Tuesday, September 20, 2011

Review Rules

Now that the Emmy's have come and gone, putting their stamp of approval on crappy shows (and stamps on some good ones, too), it's time to dig into the fall season. This season is loaded with shows that are doomed to fail right out of the box, and literally have no chance to succeed. You know who you are.

It is virtually impossible for me to watch every show and tell you if you should watch it, so I'm going to ignore certain shows already if I have no desire to see them. If by some chance, I miss a good or great show, I will try to catch up on it and review it at that point. But this way, I save time, and I don't have to worry about gouging my eyes out from seeing terrible shows.

As far as I can see, these are the new shows I will check out and report back on: The New Girl (Sept. 20), Person of Interest (Sept. 22), Pan Am (Sept. 25), Terra Nova (Sept. 26), Once Upon a Time (Oct. 23). There may me some other ones as well, but those are the shows I am consciously looking forward to.

As a note, since I am not an actual TV critic, I do not get these shows in advance, and thus I am not privy to seeing the show before it airs. So more than likely, I will not get the review up until the next day. But I will try very hard to make sure it goes up the day following the original air date.

I generally believe you can not tell enough about a show after one episode to decide if it's going to be good or not. 3 episodes is generally a good rule of thumb, giving the writers, producers and actors enough time to get their story going after introducing the characters and the way their universe works. I will keep this in mind, and try to give an initial review, followed by a 3 episode review.
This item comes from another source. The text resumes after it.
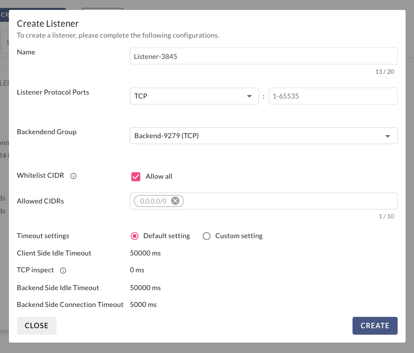This screenshot has height=353, width=414.
Task: Click the Backend Group dropdown arrow icon
Action: click(x=387, y=136)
With that in mind, here is what I will review about each show?

1. Does it entertain me?
Very important here, because I am not going to sit through 30 minutes or an hour on a show that I find boring and dull. I don't care if it's the world's most moral show, I need to laugh, to think and to connect with at least one character.

2. Is it realistic?
I will be the first to admit that Lost probably wouldn't happen. But I also would like to believe that if I was stuck on an island with polar bears, light houses and Sawyer, that I would behave in such a manner as the show depicted. If I am constantly shouting, "WHAT!?" at a show, that is not a good sign.

3. Are immoral actions defended?
I understand that shows are going to depict immorality, whether it is sex or violence or whatever. But I need to know if those actions have consequences, or does it glorify evil. Great shows can use corrupt characters to invoke a larger theme without dipping into the world of moral relativism.

4. How does the show deal with the family and traditional family values?
This is the one that is normally going to get ripped to shreds in a primetime show, with all the adultery, affairs, sex and divorce on the airwaves. So if there is a show that has positive marital role models, fantastic!

So that will be how these reviews work. Let's get 'er rollin!